Running to Tell

MARATHON

So the women . . . ran to tell his disciples. Matthew 28:8

The modern-day marathon is based on the story of a Greek messenger, Pheidippides. According to legend, in 490 bc he ran approximately twenty-five miles (forty kilometers) from Marathon to Athens to announce the Greeks’ victory against their formidable foe, the invading Persians. Today, people run marathons for the personal satisfaction of an athletic achievement, but Pheidippides had a greater purpose behind his effort: each of his steps was run for the sheer joy of delivering good news to his kinsmen!

Some five hundred years later, two women also ran to deliver good news—the most pivotal news in all of history.
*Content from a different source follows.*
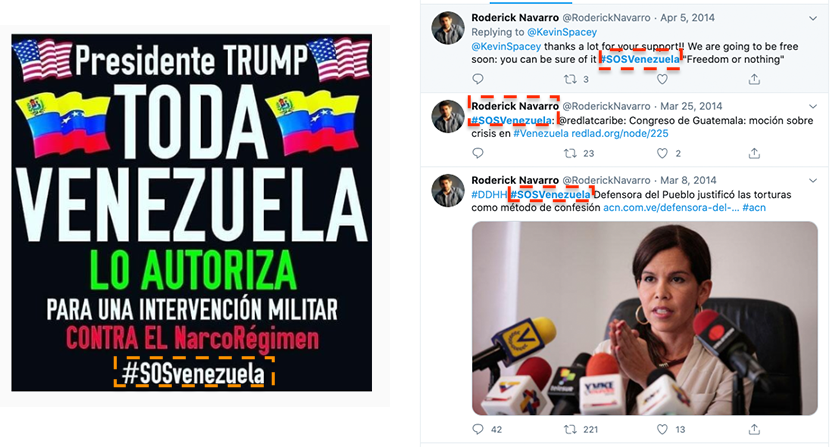Open the Presidente TRUMP Venezuela poster image

(x=192, y=213)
When Mary and Mary Magdalene arrived at the tomb where Jesus had been placed after His crucifixion, they found it empty. An angel told them that Jesus had “risen from the dead” and to “go quickly and tell his disciples” (Matthew 28:7). The women, “afraid yet filled with joy,” ran to tell the disciples what they’d discovered (v. 8).

May we have the same joyful exuberance at the resurrection of Jesus, and may it invigorate us to share the good news with others. We may not even need to “run” farther than next door to find someone who needs to know about our Savior. He won the battle against death so we might live victoriously with Him forever!